The play is a marvelous hit, a celebration of one woman’s indomitable spirit. One’s woman’s fortitude and grace and talent. One woman’s vision of a much fuller, far more elevating life.
Thank you, thank you so much.
Bowing to the audience, drinking in their love, taking her leave.
Thank you, thank you so much.
The lovely actress leaves the stage, a bouquet of long-stemmed red roses in her arms. She smiles gloriously at her crew—these traitors who are going along with some bastard’s decision to close it down, to end it. We’re papering the house, honey, the producer says. No one’s really here, honey, he says. It’s all smoke and mirrors, honey, he says.
She stands a moment behind the lowered curtain, she touches at the roses, she smiles some more.
So fuck them, she thinks. There are other plays.

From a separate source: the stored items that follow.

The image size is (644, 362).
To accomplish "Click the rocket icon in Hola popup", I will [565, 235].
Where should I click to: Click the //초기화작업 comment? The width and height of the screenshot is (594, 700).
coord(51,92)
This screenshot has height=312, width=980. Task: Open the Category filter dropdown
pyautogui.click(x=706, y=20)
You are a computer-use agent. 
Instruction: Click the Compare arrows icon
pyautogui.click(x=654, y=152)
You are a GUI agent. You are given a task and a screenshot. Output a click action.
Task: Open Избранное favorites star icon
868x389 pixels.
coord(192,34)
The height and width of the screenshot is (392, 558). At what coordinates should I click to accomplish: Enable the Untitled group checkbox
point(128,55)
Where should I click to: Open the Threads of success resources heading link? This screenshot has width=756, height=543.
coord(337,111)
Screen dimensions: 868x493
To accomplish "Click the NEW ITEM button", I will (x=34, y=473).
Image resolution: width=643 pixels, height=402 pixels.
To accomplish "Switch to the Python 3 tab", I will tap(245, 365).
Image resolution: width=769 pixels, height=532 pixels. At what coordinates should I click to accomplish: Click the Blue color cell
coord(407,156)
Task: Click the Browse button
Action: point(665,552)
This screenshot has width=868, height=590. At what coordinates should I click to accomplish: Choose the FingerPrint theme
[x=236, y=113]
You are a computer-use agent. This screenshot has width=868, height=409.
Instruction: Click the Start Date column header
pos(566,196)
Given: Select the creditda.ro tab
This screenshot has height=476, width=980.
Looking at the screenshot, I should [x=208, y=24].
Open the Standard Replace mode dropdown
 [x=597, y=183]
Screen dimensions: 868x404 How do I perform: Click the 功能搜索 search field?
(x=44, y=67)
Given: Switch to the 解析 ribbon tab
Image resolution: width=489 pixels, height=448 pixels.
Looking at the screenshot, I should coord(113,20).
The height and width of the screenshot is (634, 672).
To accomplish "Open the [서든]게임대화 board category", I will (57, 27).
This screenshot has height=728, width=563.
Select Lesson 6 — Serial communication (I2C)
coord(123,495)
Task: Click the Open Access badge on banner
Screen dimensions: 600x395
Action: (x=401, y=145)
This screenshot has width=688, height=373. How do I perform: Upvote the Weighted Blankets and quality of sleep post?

She drops the roses into a trash barrel.
Then she’s out the door.
And free again.
Thank God!
61
She could have appealed, or she could have taken Todd and run, or she could have enlisted the feminist cabal and sat tight, waiting for a politically correct ground-swell to overturn Judge Biers’ decrees.
Annie White did none of that. She blindly stumbled down from the witness stand that day, retrieved her car from a parking lot, and simply ran away from her life. She left her possessions behind, she left her on-again, off-again lover Frank behind, and not least of all she left Todd behind.
It seems preposterous that she would do that, but you have to see it from Annie’s perspective. Here she was, a 29-year-old woman who’d just been stripped of her child, her home, and her future. Should she stay and endure that? Should she fight it, maybe for years and years to come? Should she try to win her son Todd back?
Or, hell, should she just head out to someplace new and shiny, someplace where no one knew about Annie White, someplace where she still had time to do it all over again?
If you’re one of the Annie Whites of the world, you know that everything and everyone is fungible—people, places, things; they’re all interchangeable, they’re all replaceable, they’re none of them really personal, after all.
62
I think often of Annie White and I wonder if she thinks at all of us, the four children and me. Probably not. If she’s still alive, I would imagine that Annie is busily, happily absorbed in a new life that is all-encompassing, and very, very fulfilling.
Maybe she’s writing love notes to someone.
In my thoughts, I try to wish her well.
Night after night, I fight against the images, but they come anyway, insistent. They are of the good moments she and I had: the joys, the intimacies, the shared discoveries. I find myself stepping out of time and seeing all six of us—the four children, Annie, and me—frozen in a happy, smiling pose where we each are touching, hand to hand, impervious to any occurrence that would come after. Then the image dissolves and Annie becomes Jillian, the other woman who captured my soul with her need … before leaving with a legacy of lost love.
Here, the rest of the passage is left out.